Like watching a train wreck happen

U.S. President Donald Trump is promising billions of dollars to farmers as compensation for damage caused by his trade war with China, but it’s not clear where the money will come from.  |  REUTERS/Carlos Barria photo

No one I know has ever witnessed a train wreck as it happened. As such, when a friend or colleague says or writes that an event “was like watching a train wreck happen,” I’m pretty sure it wasn’t like watching a train wreck happen.

Until May 5, that is, when U.S. President Donald J. Twitter used his thumbs to announce he would boost the current 10 percent American tariffs on US$200 billion of Chinese goods to 25 percent because, he explained, the Chinese had backpedaled on an almost completed trade deal.

That unilateral action kicked off a week of rising political tension and falling commodity prices. China quickly answered with tariff hikes of its own. It said it would increase current tariffs on $60 billion of U.S. goods and, on June 1, hit 5,000 more U.S. products with 25 percent tariffs.

The White House responded by saying it would place tariffs on $300 billion more worth of Chinese goods imported into the U.S.

Markets cracked on the news. Nearly $2 trillion drained from New York equity markets in a week. Commodity prices followed; both new and old crop corn and soybean futures sagged to life-of-contract lows May 13. (All rebounded May 14, however, on news of crop planting delays and a possible federal bailout.)

The President, ever worried about his red-and-rural voter base, quickly took to Twitter to reassure farmers that he had their backs.

Initially, he said he would use part of the tariffs “paid by China” to buy excess U.S. commodities and send them “to poor & starving countries in the form of humanitarian aid.”

The idea, of course, was malarkey for two key reasons. First, as every farm group economist has said repeatedly for a year, China doesn’t pay U.S.-imposed tariffs; U.S. buyers of Chinese goods pay them. That means there is no pot of Chinese gold for the federal government to use to buy American commodities.

Also, as Chuck Abbott of FERN’s Ag Insider, explained in his May 13 report, even “If Trump’s proposal is implemented, it would expand U.S. food donations 10 times or more from recent levels at the same time the administration wants to shut down the premier U.S. food-aid program…”

When both of those tweeted turkeys failed to fly, the President tossed out his latest plan: send “patriot” farmers $15 billion in “reciprocal” cash which, he said, is equal to “the biggest purchase China ever made.”

Again, there is no “reciprocal” cash.

Moreover, the “biggest purchase,” noted FERN’s Abbott, “for U.S. exports to China was $25.7 billion in fiscal 2014,” or nearly $11 billion more than Trump’s suggested 2019 bailout of his 2018 bailout.
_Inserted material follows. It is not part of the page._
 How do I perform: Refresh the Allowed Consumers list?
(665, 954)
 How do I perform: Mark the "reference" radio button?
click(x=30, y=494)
No one in the White House, on Capitol Hill or at USDA has said definitively where the billions will come from. The likeliest piggy bank is USDA’s Commodity Credit Corp., or CCC. A year ago, the Trump administration “borrowed” $12 billion from the CCC for “mitigation” payments to soothe rural bruises after the White House’s first dive into the tariff tarpit. Now comes a likely second, even bigger raid.

All of which leaves U.S. farmers, who less than three years ago backed what they were told was the most free market, most free trade Congress and White House in a generation, again waiting for government bail-out cheques as the White House continues to hand over hard-won export markets to global competitors.

Even worse, few in Congress or the White House have either the courage or plan to stop this runaway locomotive.

On second thought, this is exactly what a train wreck looks like when it’s happening.

Alan Guebert is an agricultural columnist based in Illinois.